Extrait du document.
◇ ◇ ◇
Les assises ont permis de faire le constat de l’impasse d’un système qui s’endettait de 1,5 milliard d’euros supplémentaire par an, mais aussi de la nécessité du regroupement de RFF et SNCF ou encore de l’insoutenabilité financière du « tout TGV ». Sans suite.
L’équation ferroviaire dont a hérité le gouvernement Ayrault s’énonce en chiffres édifiants : plus de 40 milliards de dette, qui atteindront mécaniquement entre 60 et 80 milliards en 2025, en raison du financement des quatre « coups partis » du TGV. Cela représente aujourd’hui 1,7 milliard de remboursements annuels d’intérêts d’emprunts, et environ 3 milliards dans les années qui viennent.
La clientèle des TGV a constamment baissé depuis 2008 et l’on prévoit déjà 100 millions de déficit annuel dès l’ouverture de la future ligne Tours-Bordeaux en 2016.
Le fret ferroviaire est passé de 55 milliards de tonnes-kilomètres en 2000 à 33 milliards aujourd’hui, malgré quatre plans de relance successifs et un déficit annuel de l’ordre de 300 millions pour Fret SNCF. Les trains d’équilibre du territoire ont un déficit de l’ordre de 300 millions d’euros par an.
◇ ◇ ◇
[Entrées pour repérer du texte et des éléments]
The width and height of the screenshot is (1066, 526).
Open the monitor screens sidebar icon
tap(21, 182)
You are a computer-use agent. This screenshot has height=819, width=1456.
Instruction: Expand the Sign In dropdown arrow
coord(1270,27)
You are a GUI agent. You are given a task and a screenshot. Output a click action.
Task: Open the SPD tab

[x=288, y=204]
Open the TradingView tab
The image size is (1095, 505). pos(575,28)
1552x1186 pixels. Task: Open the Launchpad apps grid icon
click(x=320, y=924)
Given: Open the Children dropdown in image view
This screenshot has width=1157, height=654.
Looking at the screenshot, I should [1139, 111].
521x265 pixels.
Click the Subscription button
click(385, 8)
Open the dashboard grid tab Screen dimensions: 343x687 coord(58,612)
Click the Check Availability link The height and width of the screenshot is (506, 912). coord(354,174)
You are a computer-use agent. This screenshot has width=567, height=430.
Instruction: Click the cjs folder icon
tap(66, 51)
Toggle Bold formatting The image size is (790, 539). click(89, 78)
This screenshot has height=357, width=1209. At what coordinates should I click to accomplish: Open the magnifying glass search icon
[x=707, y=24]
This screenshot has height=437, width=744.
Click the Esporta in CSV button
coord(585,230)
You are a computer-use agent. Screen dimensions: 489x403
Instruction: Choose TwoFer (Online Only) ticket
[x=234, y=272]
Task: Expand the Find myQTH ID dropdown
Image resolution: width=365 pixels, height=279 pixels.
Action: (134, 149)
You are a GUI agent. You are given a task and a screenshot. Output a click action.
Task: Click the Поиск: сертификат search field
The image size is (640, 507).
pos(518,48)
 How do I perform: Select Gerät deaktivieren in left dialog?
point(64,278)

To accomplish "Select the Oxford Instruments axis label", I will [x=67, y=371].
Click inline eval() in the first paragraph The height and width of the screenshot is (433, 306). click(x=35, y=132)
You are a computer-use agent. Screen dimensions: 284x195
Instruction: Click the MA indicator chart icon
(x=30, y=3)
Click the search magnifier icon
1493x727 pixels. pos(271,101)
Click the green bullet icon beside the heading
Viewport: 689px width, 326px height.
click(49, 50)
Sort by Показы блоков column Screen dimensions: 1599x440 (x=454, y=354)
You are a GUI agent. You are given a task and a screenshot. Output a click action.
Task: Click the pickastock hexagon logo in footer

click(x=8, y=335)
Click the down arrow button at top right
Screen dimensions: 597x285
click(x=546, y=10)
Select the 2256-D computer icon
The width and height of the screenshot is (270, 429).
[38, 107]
◇ ◇ ◇
Travail à faire.
[a] Pour chacune des affirmations suivantes, dites si elle concorde avec l'extrait sur la dette ferroviaire en répondant par oui ou non, puis citez tels quels les mots du texte qui tranchent. (i) La dette du système ferroviaire dépasse aujourd'hui 40 milliards d'euros. (ii) La clientèle des TGV augmente depuis 2008. (iii) Fret SNCF a bénéficié de trois plans de relance successifs.
[b] Reproduisez à l'identique le passage de l'extrait sur la dette ferroviaire qui commence par les mots contenant « L’équation ferroviaire dont » et se termine par « d’euros par an. ».

Réponses.
[a]
(i) Oui : « plus de 40 milliards de dette ».
(ii) Non : « La clientèle des TGV a constamment baissé depuis 2008 ».
(iii) Non : « malgré quatre plans de relance successifs ».

[b]
L’équation ferroviaire dont a hérité le gouvernement Ayrault s’énonce en chiffres édifiants : plus de 40 milliards de dette, qui atteindront mécaniquement entre 60 et 80 milliards en 2025, en raison du financement des quatre « coups partis » du TGV. Cela représente aujourd’hui 1,7 milliard de remboursements annuels d’intérêts d’emprunts, et environ 3 milliards dans les années qui viennent.
La clientèle des TGV a constamment baissé depuis 2008 et l’on prévoit déjà 100 millions de déficit annuel dès l’ouverture de la future ligne Tours-Bordeaux en 2016.
Le fret ferroviaire est passé de 55 milliards de tonnes-kilomètres en 2000 à 33 milliards aujourd’hui, malgré quatre plans de relance successifs et un déficit annuel de l’ordre de 300 millions pour Fret SNCF. Les trains d’équilibre du territoire ont un déficit de l’ordre de 300 millions d’euros par an.